Bahgat is disappointed with the level of ignorance in Egypt, which is owed to two main reasons. Firstly, medical graduates of Egyptian universities differ from those in foreign countries in terms of their qualifications to work. Contrary to those in foreign countries, surgical graduates in Egypt are allowed to work in teaching hospitals and treat patients, regardless of their age, educational level and professional experience. This may result in a high risk of committing errors. Therefore, Bahgat calls for the need for vocational training and psychological rehabilitation, most importantly, for all surgical graduates, so that they are able to successfully acknowledge their patient's emotional wellbeing. Secondly, Egyptian citizens are irregular when it comes to conducting medical checkups. Bahgat recalls an incident when he asked for radiographic images from one of his patients, who, instead, sent him personal photos of herself.

== Works ==

- The Thought Experiment for Mama's Boy (original title: Al-Tagruba Al-Fikriyah l-Rooh Umm-uh), Dar Toya For Publishing and Distributing, Cairo, 2016. In 2013, Bahgat drafted his first copy of the book. However, it was not until three years later that he managed to publish the final copy, which was delayed as a result of the ongoing mockery by publishing houses and readers regarding the title and content of the book. The publication of the book was owed to his discussion of different psychological subjects on a number of social media websites, and his followers later composing his social media posts into a book. Unlike complicated psychology books, the book provides an overview of simplified, superficial psychological concepts by analyzing articles extracted from scientific websites, and translated by Bahgat, and illustrates such concepts by giving examples from real-life events. Few of the topics discussed include the Cinderella complex and frog psychology. The book was rated good in terms of its simple style of writing and the variety of topics discussed.
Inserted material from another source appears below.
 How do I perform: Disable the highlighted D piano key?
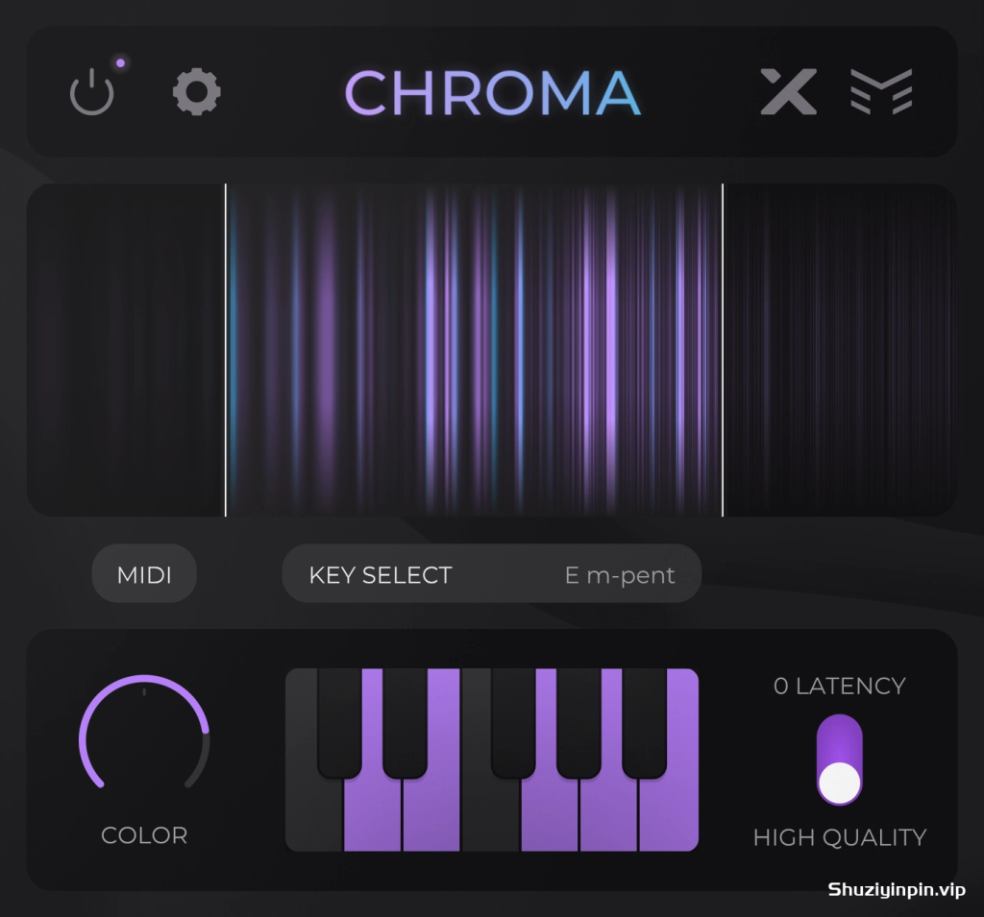point(372,815)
- Egg Man (original title: Beidah Man), Dar Toya For Publishing and Distributing, Cairo, 2017.
- The Indifferent (original title: Al-La Muktareth), Dar Toya For Publishing and Distributing, Cairo, 2018.
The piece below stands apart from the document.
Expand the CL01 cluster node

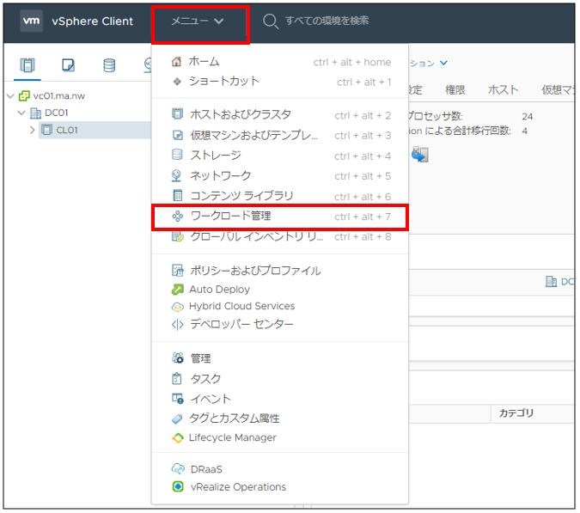[x=33, y=130]
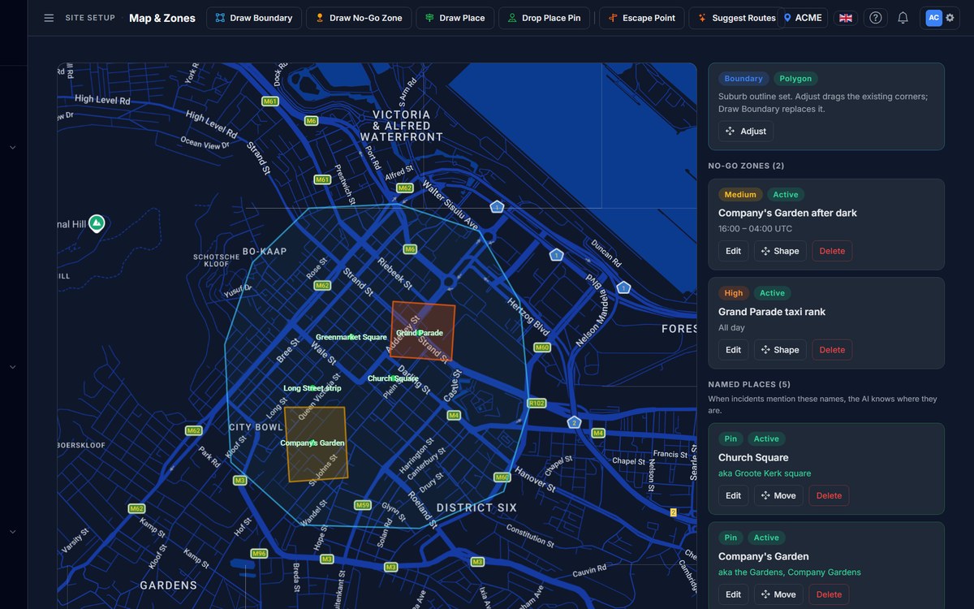
Task: Expand the top collapsed sidebar chevron
Action: [x=13, y=148]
- Sex Partner (original title: Al-Rafeeq Siko Siko), Dar Toya For Publishing and Distributing, Cairo, 2018. This book boldly brings to light topics, such as love and sex, to which society turns a blind eye. It enlightens one on how to understand and identify his, or her, feelings, and separate between their emotions. After initially naming the book Do not Expect Anything from Love, Bahgat changes it to Sex Partner to cover more topics beyond those limited to love.
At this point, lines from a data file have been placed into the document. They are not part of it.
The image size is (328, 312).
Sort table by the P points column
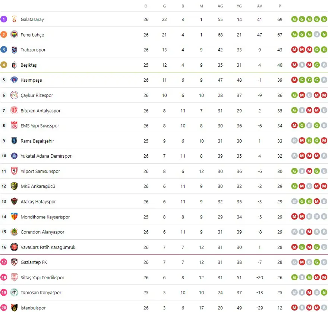click(x=280, y=6)
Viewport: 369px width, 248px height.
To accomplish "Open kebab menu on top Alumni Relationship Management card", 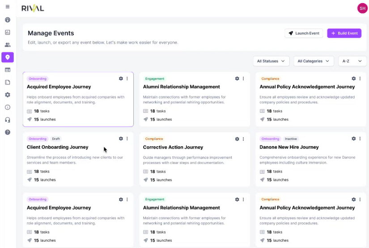I will click(x=243, y=78).
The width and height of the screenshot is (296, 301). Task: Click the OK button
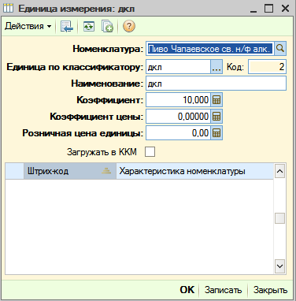187,290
- The Forbidden Experience for Mama's Boy (original title: Al-Tagruba Al-Mahdurah l-Rooh Umm-uh), Dar Toya For Publishing and Distributing, Cairo, 2020. Bahgat, who is of Christian faith, was heavily criticized for initially naming the book Islam is the Solution. While some people speculated that Bahgat's intention was to compose a parody religion book, others hoped that it was a narration of his journey as a Muslim convert. Regardless of such speculations, through the title of the book, Bahgat was referring to a group of individuals who strongly advocate a certain idea, and use force against those who oppose them intellectually. The phrase Islam is the Solution was originally a slogan used among banned religious and political parties. As a result of the instability plaguing Egypt, and the citizens’ combat against different types of terrorism, the state administration requested Bahgat to change the title of his book. Through his new title, Bahgat eliminate the process of forbidding ideas, rather work on addressing them.